OBJECTIF 1 :: Recopiez mot pour mot les lignes qui suivent le texte fourni, sans les images.

Vu la procédure suivante :
Procédure contentieuse antérieure :
La société Air Liquide a demandé au Tribunal administratif de Paris de condamner l'Etat à lui verser une somme de 1 739 414,85 euros en réparation du préjudice qu'elle a subi du fait de la suppression de la règle du décalage d'un mois en matière de taxe sur la valeur ajoutée.
Par un jugement n° 1318703 du 14 novembre 2014, le Tribunal administratif de Paris a rejeté sa demande.
Procédure devant la Cour :
Par une requête, enregistrée le 14 janvier 2015, la société Air Liquide, représentée par Me A... et MeB..., demande à la Cour :
1°) d'annuler le jugement n° 1318703 du 14 novembre 2014 du Tribunal administratif de Paris ;
2°) de condamner l'Etat à lui verser une indemnité d'un montant de 1 739 414,85 euros, assortie des intérêts au taux légal, et de la capitalisation des intérêts ;
3°) de mettre à la charge de l'Etat le versement de la somme de 5 000 euros sur le fondement de l'article L. 761-1 du code de justice administrative.
Elle soutient que :
- les modalités du remboursement et de la rémunération de la créance qu'elle détient sur le Trésor Public en raison de la suppression de la règle dite du décalage d'un mois en matière de
taxe sur la valeur ajoutée sont contraires aux stipulations des articles 13 et 14 de la convention européenne de sauvegarde des droits de l'homme et des libertés fondamentales et de l'article 1er du premier protocole additionnel à cette convention dès lors que le mécanisme institué par l'article 2 de la loi de finances rectificative pour 1993 ne lui permet pas de couvrir le risque lié à la dépréciation de sa créance compte tenu du faible taux des intérêts alloués ;
- l'exception de prescription quadriennale ne peut lui être opposée par l'Etat sans que soient méconnues les stipulations des articles 14 de la convention européenne de sauvegarde des droits de l'homme et des libertés fondamentales et 1er du premier protocole additionnel à cette convention, et, en particulier, le principe de l'égalité des armes, ainsi que son droit au recours effectif consacré par les stipulations des articles 6 et 13 de la même convention ;
- elle demande que le montant de son indemnité soit fixé par application du taux effectif moyen annuel pratiqué par les banques aux entreprises pour les prêts supérieurs à deux ans ; à titre subsidiaire, elle demande l'application d'un taux de 4,5% fixé par arrêté du 15 avril 1994.

LIGNES EXTRAITES ::
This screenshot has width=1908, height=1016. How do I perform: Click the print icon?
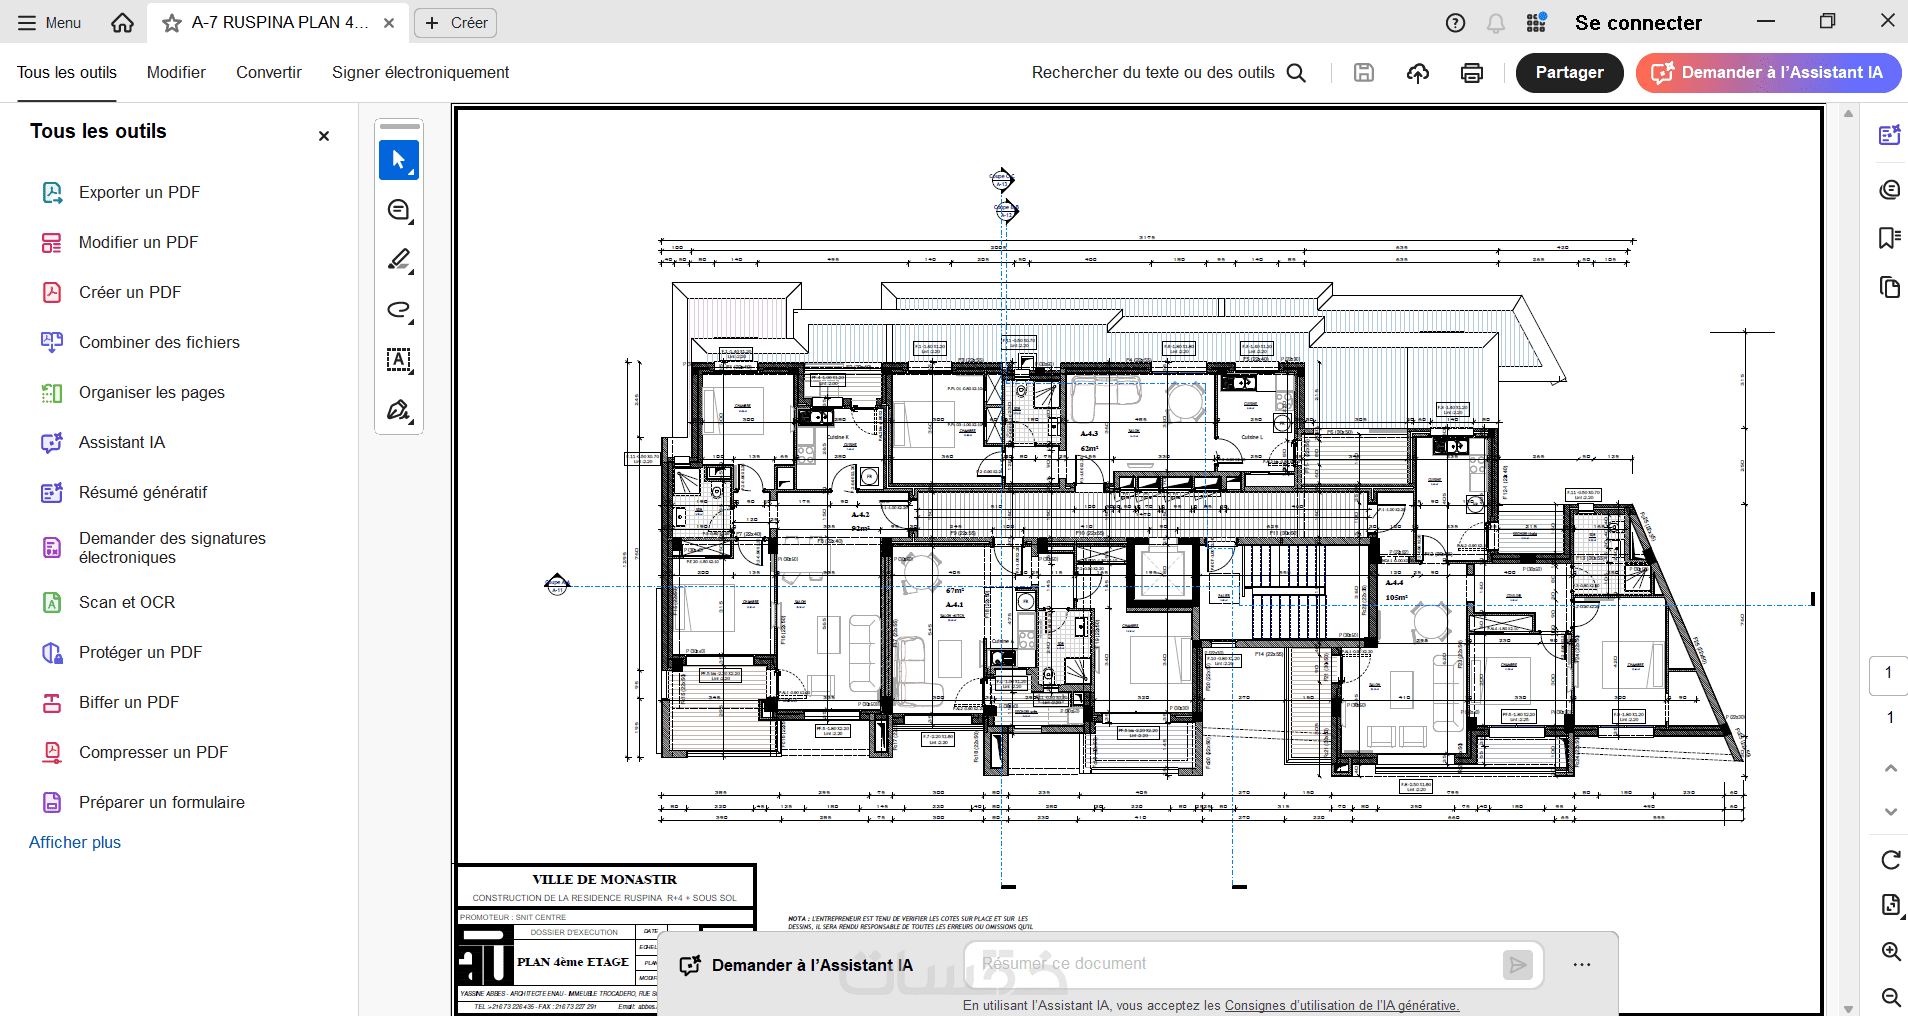[x=1472, y=72]
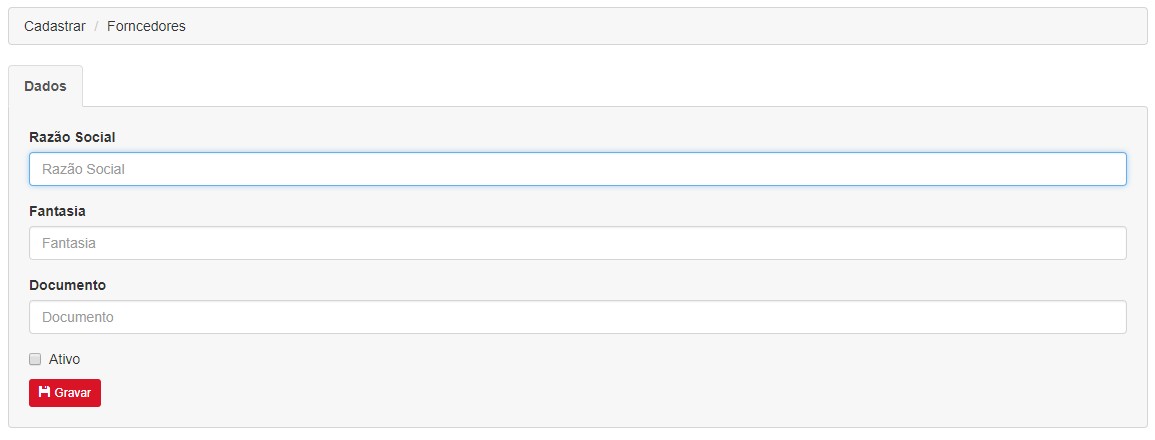Click into the Fantasia text box

click(x=578, y=242)
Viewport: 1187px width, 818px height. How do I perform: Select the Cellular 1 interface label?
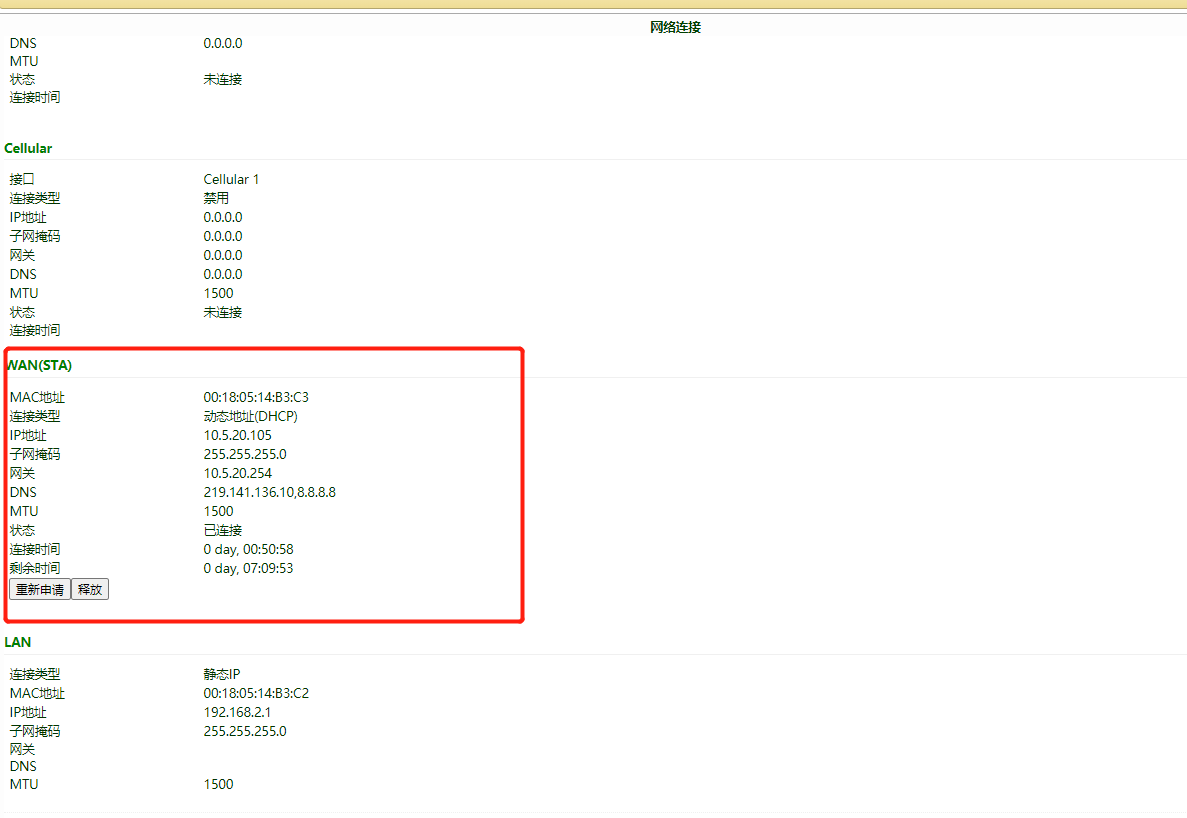[231, 179]
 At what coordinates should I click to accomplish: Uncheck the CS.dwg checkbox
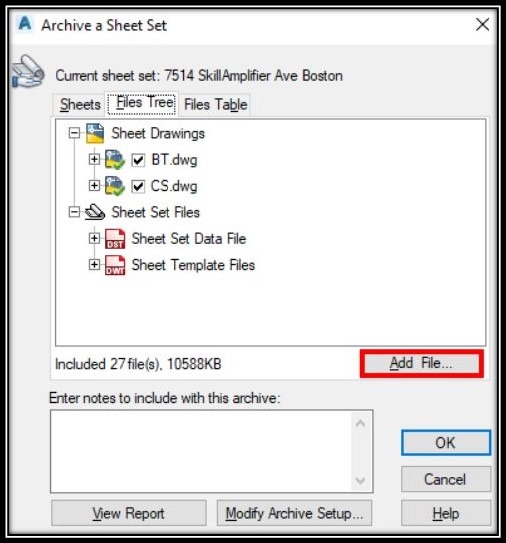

OBJECTIF 2 :: D'après le texte fourni, quel taux la société Air Liquide demande-t-elle à titre subsidiaire pour fixer son indemnité ?

RÉPONSE FINALE 1 ::
This screenshot has width=1908, height=1016. How do I perform: Click the print icon?
[x=1472, y=72]
Click into the Fantasia text box

click(x=578, y=242)
Viewport: 1187px width, 818px height. How do I perform: Select the Cellular 1 interface label?
[231, 179]
 At what coordinates should I click to accomplish: Uncheck the CS.dwg checkbox

RÉPONSE FINALE 2 :: Un taux de 4,5 %, fixé par arrêté du 15 avril 1994.